● **Task goal**:
Determine how many lines of the records contain the word "This", and reply with the number alone.

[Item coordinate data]
::::::::

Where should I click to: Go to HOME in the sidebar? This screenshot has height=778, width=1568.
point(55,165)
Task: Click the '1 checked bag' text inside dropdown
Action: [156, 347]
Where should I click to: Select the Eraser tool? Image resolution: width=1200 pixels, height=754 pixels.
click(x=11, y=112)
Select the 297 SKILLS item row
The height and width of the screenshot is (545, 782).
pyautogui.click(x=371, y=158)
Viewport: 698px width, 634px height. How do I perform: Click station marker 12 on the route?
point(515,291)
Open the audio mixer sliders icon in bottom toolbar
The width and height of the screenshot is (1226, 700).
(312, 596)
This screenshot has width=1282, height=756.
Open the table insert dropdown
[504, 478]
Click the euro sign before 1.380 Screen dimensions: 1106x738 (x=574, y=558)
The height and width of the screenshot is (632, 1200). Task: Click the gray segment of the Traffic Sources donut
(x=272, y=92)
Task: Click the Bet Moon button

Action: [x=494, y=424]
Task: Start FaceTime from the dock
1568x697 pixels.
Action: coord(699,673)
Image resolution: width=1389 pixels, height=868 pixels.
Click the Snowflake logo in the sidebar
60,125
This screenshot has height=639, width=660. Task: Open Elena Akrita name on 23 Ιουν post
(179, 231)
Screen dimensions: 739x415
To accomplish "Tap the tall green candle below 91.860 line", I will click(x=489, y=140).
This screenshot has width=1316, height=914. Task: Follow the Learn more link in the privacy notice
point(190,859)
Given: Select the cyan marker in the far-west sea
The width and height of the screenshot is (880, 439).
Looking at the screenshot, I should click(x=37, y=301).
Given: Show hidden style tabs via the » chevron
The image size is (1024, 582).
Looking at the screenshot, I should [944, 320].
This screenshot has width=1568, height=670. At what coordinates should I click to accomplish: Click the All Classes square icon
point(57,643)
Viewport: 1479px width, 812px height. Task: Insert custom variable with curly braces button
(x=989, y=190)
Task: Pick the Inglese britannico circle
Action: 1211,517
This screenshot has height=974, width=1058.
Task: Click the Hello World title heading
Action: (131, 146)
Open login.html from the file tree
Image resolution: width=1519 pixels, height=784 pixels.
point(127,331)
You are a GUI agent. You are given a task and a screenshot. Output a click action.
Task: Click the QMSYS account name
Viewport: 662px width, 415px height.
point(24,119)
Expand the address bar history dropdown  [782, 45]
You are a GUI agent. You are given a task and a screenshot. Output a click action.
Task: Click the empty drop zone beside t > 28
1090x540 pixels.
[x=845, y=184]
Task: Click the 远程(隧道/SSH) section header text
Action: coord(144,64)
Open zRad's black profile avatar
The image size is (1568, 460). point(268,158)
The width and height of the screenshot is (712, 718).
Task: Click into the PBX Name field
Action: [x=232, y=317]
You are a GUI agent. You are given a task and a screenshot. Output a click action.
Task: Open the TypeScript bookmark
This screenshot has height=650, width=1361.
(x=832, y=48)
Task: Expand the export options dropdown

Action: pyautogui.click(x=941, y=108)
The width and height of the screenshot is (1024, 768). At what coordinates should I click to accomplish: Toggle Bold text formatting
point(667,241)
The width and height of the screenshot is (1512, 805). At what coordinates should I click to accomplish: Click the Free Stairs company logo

::::::::

● **The result**:
7